The built in method copy will only copy a slice to a slice NOT a slice to an array.
You must trick copy into thinking the array is a slice
copy(varLead.Magic[:], someSlice[0:4])
Or use a for loop to do the copy:
for index, b := range someSlice {
varLead.Magic[index] = b
}
Or do as zupa has done using literals. I have added onto their working example.
Go Playground
You have allocated four bytes inside that struct and want to assign a value to that four byte section. There is no conceptual way to do that without copying.

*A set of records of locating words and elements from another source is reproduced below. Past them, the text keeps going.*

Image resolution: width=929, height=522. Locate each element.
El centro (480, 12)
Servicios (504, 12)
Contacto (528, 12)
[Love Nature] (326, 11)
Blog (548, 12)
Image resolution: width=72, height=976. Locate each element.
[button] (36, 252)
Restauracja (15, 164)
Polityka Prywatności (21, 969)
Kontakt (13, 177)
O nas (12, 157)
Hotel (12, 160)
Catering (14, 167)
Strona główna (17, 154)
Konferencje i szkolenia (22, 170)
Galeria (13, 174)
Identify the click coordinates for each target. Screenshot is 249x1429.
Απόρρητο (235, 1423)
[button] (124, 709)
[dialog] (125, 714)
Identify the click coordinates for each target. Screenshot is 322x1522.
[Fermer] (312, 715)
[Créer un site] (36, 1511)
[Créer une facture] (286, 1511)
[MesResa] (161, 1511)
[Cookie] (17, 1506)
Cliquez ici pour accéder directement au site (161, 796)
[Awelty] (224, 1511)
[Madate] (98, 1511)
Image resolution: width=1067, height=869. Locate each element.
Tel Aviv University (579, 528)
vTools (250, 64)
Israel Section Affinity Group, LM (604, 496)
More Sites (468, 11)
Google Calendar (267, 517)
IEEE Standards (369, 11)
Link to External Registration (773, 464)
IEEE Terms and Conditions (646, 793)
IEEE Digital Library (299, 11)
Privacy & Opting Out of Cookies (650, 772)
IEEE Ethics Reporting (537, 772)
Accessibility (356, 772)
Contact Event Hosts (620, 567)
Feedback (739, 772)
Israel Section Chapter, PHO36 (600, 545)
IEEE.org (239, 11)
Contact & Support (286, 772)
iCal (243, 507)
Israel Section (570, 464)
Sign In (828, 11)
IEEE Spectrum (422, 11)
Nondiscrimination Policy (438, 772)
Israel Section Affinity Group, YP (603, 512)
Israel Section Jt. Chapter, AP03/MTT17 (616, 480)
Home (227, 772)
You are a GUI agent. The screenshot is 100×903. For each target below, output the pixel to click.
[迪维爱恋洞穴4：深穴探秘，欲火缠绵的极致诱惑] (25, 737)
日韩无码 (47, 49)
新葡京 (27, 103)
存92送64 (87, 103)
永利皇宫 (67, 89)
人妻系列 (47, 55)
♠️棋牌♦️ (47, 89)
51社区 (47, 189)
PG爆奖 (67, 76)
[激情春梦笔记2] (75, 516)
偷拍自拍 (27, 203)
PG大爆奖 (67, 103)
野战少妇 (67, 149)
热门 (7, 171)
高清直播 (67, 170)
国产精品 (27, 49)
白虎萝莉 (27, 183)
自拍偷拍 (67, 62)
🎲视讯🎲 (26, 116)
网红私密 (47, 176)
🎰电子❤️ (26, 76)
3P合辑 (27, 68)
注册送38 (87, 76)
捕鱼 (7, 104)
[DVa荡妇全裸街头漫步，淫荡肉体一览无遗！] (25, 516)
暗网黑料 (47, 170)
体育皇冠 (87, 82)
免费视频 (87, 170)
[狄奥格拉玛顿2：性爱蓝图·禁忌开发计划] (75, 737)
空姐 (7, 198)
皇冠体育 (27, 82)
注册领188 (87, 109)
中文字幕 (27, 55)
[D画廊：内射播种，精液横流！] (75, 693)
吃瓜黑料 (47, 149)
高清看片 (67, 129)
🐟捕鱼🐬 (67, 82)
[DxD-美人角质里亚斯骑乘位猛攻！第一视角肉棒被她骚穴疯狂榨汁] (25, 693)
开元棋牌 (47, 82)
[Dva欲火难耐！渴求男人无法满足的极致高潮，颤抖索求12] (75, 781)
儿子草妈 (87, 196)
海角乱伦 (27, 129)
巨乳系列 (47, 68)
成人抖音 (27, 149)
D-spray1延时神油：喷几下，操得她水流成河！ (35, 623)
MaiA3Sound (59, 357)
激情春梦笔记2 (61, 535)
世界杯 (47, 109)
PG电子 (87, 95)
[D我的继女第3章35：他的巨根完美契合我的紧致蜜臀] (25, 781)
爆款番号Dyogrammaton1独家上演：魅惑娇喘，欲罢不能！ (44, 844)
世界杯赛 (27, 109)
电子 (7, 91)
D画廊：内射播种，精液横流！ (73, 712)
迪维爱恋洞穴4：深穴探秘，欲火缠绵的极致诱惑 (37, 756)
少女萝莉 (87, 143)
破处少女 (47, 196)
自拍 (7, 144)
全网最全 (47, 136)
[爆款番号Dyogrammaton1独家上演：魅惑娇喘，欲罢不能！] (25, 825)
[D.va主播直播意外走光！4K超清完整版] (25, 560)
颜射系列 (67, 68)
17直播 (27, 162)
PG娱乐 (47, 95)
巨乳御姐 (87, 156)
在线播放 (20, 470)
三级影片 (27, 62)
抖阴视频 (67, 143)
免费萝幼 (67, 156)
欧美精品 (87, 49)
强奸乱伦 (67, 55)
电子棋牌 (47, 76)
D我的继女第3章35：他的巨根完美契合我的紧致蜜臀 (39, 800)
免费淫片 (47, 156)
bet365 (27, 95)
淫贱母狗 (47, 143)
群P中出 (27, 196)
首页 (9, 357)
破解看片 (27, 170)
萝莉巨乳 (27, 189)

Look at the copy built-in for how to do that.
Try this:
copy(lead.Magic[:], buf[0:4])
Tapir Liui (auteur de Go101) twitte:
Go 1.18 1.19 1.20 will support conversions from slice to array: golang/go issues 46505.
So, since Go 1.18,the slice copy2 implementation could be written as:
*(*[N]T)(d) = [N]T(s)
or, even simpler if the conversion is allowed to present as L-values:
[N]T(d) = [N]T(s)
Without copy, you can convert, with the next Go 1.17 (Q3 2021) a slice to an array pointer.
This is called "un-slicing", giving you back a pointer to the underlying array of a slice, again, without any copy/allocation needed:
See golang/go issue 395: spec: convert slice x into array pointer, now implemented with CL 216424/, and commit 1c26843
Converting a slice to an array pointer yields a pointer to the underlying array of the slice.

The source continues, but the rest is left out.